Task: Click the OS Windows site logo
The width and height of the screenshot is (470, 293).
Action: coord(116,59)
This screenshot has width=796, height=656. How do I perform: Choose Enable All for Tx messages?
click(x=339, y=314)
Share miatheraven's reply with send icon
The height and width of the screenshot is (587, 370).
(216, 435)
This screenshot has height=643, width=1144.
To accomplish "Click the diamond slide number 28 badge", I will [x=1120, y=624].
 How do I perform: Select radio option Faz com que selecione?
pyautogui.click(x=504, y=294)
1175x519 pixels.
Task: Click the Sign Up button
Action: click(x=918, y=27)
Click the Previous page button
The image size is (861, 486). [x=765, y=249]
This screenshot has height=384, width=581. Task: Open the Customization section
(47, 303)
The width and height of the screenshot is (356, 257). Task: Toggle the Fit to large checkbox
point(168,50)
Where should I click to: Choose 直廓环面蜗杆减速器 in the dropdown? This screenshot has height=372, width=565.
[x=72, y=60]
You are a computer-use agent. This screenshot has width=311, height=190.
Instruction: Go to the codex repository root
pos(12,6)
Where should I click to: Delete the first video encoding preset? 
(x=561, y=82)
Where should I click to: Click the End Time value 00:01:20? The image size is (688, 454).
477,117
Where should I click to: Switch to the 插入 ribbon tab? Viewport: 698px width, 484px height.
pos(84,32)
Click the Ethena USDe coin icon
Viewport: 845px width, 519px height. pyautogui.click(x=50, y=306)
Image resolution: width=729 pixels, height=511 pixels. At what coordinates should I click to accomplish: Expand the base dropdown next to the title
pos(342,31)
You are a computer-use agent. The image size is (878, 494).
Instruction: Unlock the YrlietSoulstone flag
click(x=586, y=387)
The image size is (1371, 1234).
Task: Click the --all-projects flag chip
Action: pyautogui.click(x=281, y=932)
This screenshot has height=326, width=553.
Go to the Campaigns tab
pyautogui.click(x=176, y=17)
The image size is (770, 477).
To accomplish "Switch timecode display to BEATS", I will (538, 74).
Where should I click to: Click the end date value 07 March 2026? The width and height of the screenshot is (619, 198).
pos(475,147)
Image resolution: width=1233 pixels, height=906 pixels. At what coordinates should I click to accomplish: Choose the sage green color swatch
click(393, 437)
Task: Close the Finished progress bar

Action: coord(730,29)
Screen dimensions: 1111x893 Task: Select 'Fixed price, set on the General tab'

****************

§ **Work to complete**: Print out the whole of the material above exactly as it stands.

§ **The answer**:
Task: Click the OS Windows site logo
The width and height of the screenshot is (470, 293).
Action: coord(116,59)
This screenshot has width=796, height=656. How do I perform: Choose Enable All for Tx messages?
click(x=339, y=314)
Share miatheraven's reply with send icon
The height and width of the screenshot is (587, 370).
(216, 435)
This screenshot has height=643, width=1144.
To accomplish "Click the diamond slide number 28 badge", I will [x=1120, y=624].
 How do I perform: Select radio option Faz com que selecione?
pyautogui.click(x=504, y=294)
1175x519 pixels.
Task: Click the Sign Up button
Action: click(x=918, y=27)
Click the Previous page button
The image size is (861, 486). [x=765, y=249]
This screenshot has height=384, width=581. Task: Open the Customization section
(47, 303)
The width and height of the screenshot is (356, 257). Task: Toggle the Fit to large checkbox
point(168,50)
Where should I click to: Choose 直廓环面蜗杆减速器 in the dropdown? This screenshot has height=372, width=565.
[x=72, y=60]
You are a computer-use agent. This screenshot has width=311, height=190.
Instruction: Go to the codex repository root
pos(12,6)
Where should I click to: Delete the first video encoding preset? 
(x=561, y=82)
Where should I click to: Click the End Time value 00:01:20? The image size is (688, 454).
477,117
Where should I click to: Switch to the 插入 ribbon tab? Viewport: 698px width, 484px height.
pos(84,32)
Click the Ethena USDe coin icon
Viewport: 845px width, 519px height. pyautogui.click(x=50, y=306)
Image resolution: width=729 pixels, height=511 pixels. At what coordinates should I click to accomplish: Expand the base dropdown next to the title
pos(342,31)
You are a computer-use agent. The image size is (878, 494).
Instruction: Unlock the YrlietSoulstone flag
click(x=586, y=387)
The image size is (1371, 1234).
Task: Click the --all-projects flag chip
Action: pyautogui.click(x=281, y=932)
This screenshot has height=326, width=553.
Go to the Campaigns tab
pyautogui.click(x=176, y=17)
The image size is (770, 477).
To accomplish "Switch timecode display to BEATS", I will (538, 74).
Where should I click to: Click the end date value 07 March 2026? The width and height of the screenshot is (619, 198).
pos(475,147)
Image resolution: width=1233 pixels, height=906 pixels. At what coordinates should I click to accomplish: Choose the sage green color swatch
click(393, 437)
Task: Close the Finished progress bar

Action: coord(730,29)
Screen dimensions: 1111x893 Task: Select 'Fixed price, set on the General tab'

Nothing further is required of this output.